It is currently 244 pages long but contains a wealth of information.  I would call it "UDS Theory". 
	

	
	
		
		



		
		
	


	





  It's a great read if you have the time.

Dave


----------



## hog warden (Jul 21, 2009)

Did some more field research yesterday. I live about 15 minutes from the Spice Wine folks and was driving by there yesterday, so dropped in for a visit:

http://www.spicewineironworks.com/in...r_small_detail

A UDS drum smoker has a remarkable similarity to the upright smokers these guys make, which are reputed to be some of the best in the business. Most of their stuff goes to competition smokers and they are excellent build quality.

But in operation, interior volume is about the same. Sliding vent on the bottom.....2 inch vent stack on top with a gate value to control draft on top. Has racks elevated above the meat and charcoal pan on the bottom. 

Operation is to dump one chimney full of charcoal (with wood lumps) on the charcoal grate and that's it. Runs 225 for 3 to 4 hours on one chimney, at which time, you reload with charcoal only. Water/drip pan elevated right above the charcoal, forcing heat and smoke to the sides, so the cooking process is more convection (indirect) vs. the direct radiant heat you might get with a drum and no pan. They always add water to avoid grease fires and would never suggest smoking without the drip pan. 

Trial and error by users has found best vent option is about half open top and bottom. The inside blackens, but doesn't get "wet" as the drums seem to do. After the smoke, they open the vents to heat her up and burn out the grease to help with cleanup. 

So to mimic what their setup....... for the next smoke I'm going to add a 2 inch gate valve to the vent stack, and try to balance that with 2 full vents open at the bottom. I found from my test burn, I can block it on top with all three vents open on the bottom and still maintain 225 degrees for hours and hours. Will also add the drip pan from my ECB over the charcoal basket to move to indirect heat. 

Will report the results.


----------



## hog warden (Aug 2, 2009)

Well there are the results of my first research project!


Babybacks. Two (bottom) had Blues Hog rub and sauce. For those with milder tastes, one with no rub and Shoe Me sauce (top).
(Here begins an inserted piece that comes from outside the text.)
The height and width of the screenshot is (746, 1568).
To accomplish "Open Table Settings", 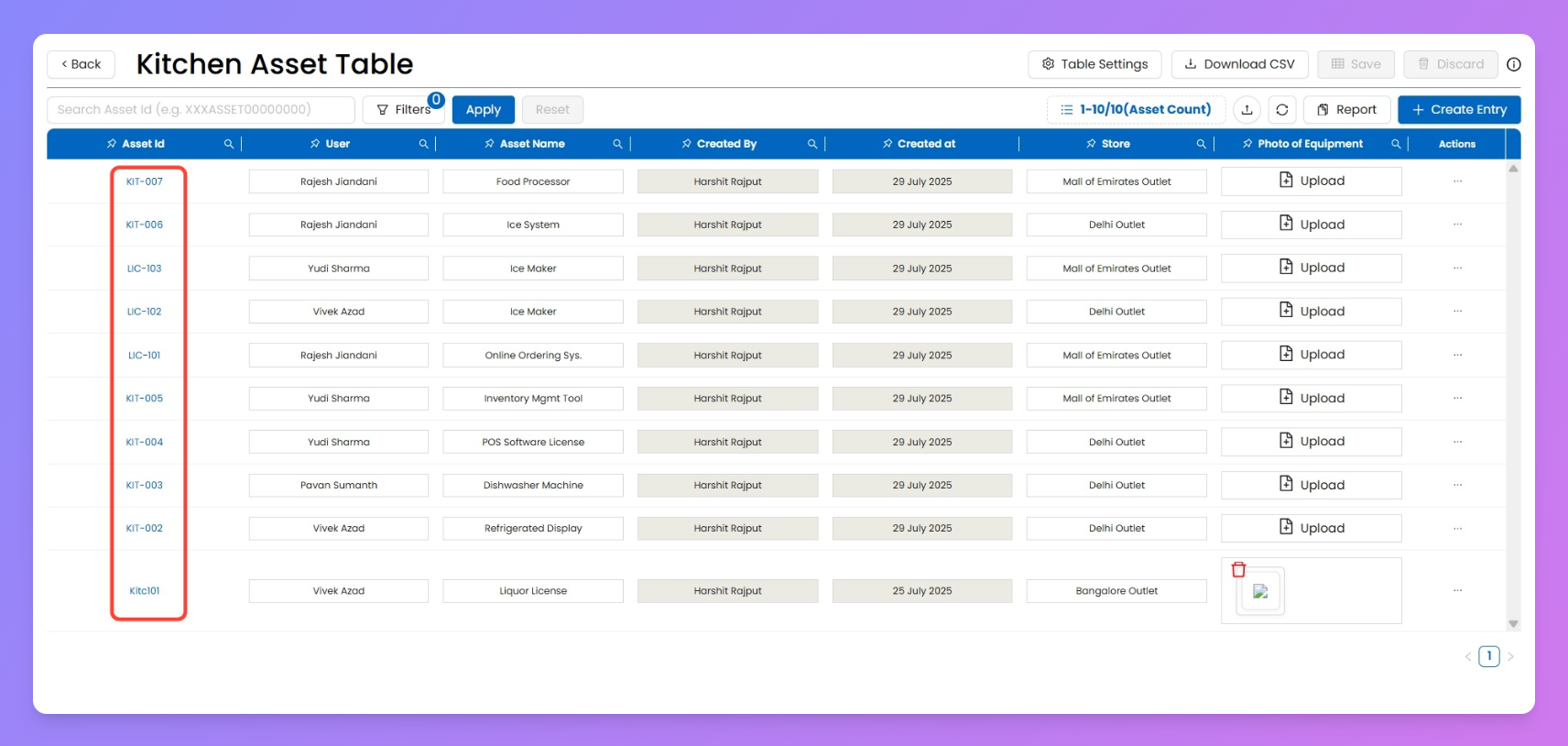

This was the tail end of 1 in the 3-2-1 method. Twenty minutes later they had been rendered to a pile of bones. 

Anyway, for this test burn, I put a tin can in the middle of the charcoal basket to cut down on the amount of charcoal and trying to get a more complete burn. Into the basket went about 1.5 x to 2x the amount of charcoal in a chimney, plus one full chimney of lump, minion method. Plus a few larger chunks of pecan and cherry on top. 
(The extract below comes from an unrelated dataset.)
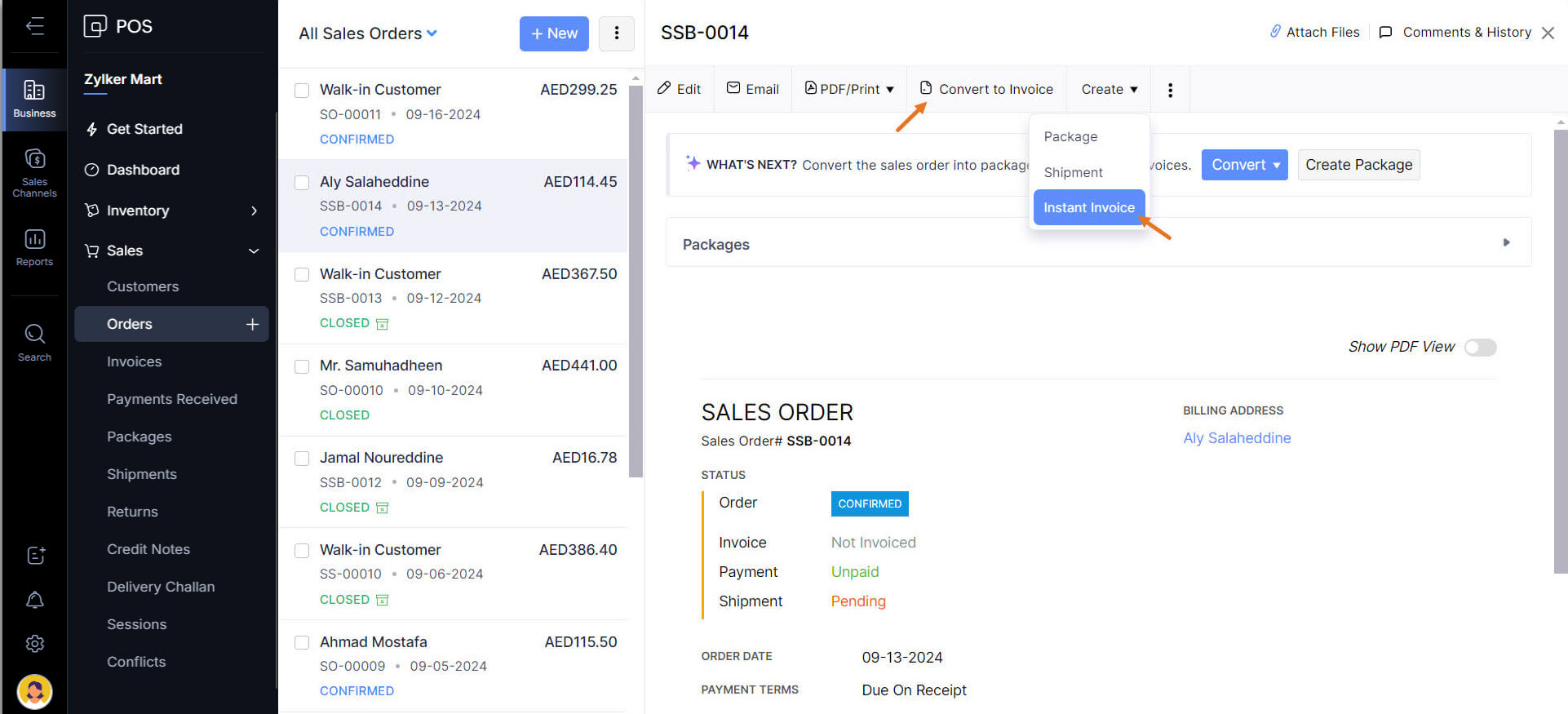Click the Create Package button
Viewport: 1568px width, 714px height.
point(1358,165)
For this burn, I put my 30 gallon lid on TOP of the basket like a drip pan, so it was more of an indirect method of cooking. I started out with two full vents opened on the bottom, and on the lid, moderating with one 6 inch tall vent stack in one of the 2 inch bung holes, using the bung itself as a valve on top to open and close by sliding it back and forth over the hole.
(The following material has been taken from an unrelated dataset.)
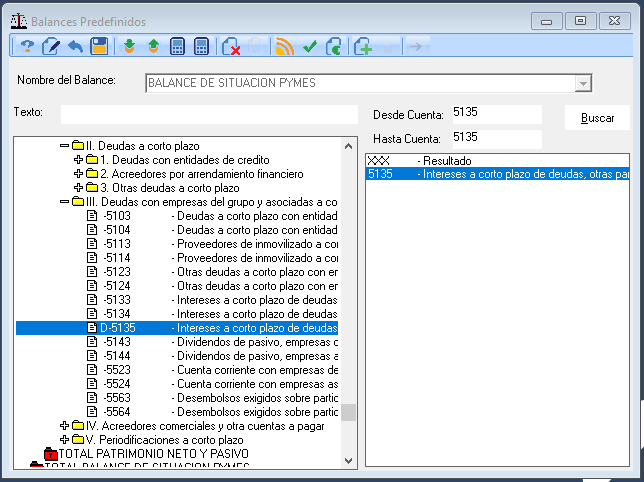Open the Nombre del Balance dropdown
This screenshot has height=482, width=644.
[583, 83]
I found it an "iffy" method to regulate the temps, which started to spike up with that much air available from the intakes as the burn progressed. The idea was you could throttle it down from above (like closing the top vent on a weber kettle). That didn't work all that well. You would almost have to snuff it off completely at the top. I ended this smoke up by going back to the regular method of one vent open, 2 inch stack wide open and temps settled right down to 225. 

I think I do like the lid on top of the basket to isolate the meat from the coals. Based on the original concept of a drum smoker, the meat cooks by direct radiant heat as well as convection from indirect heat. It seems to me that without the lid, the meat is blacker (part bark but part something else......like something from the charcoal itself.....bitter stuff), that might be fine for a pork butt or brisket, but not something I care for on my ribs. With the lid in the middle, I didn't get any of that at all.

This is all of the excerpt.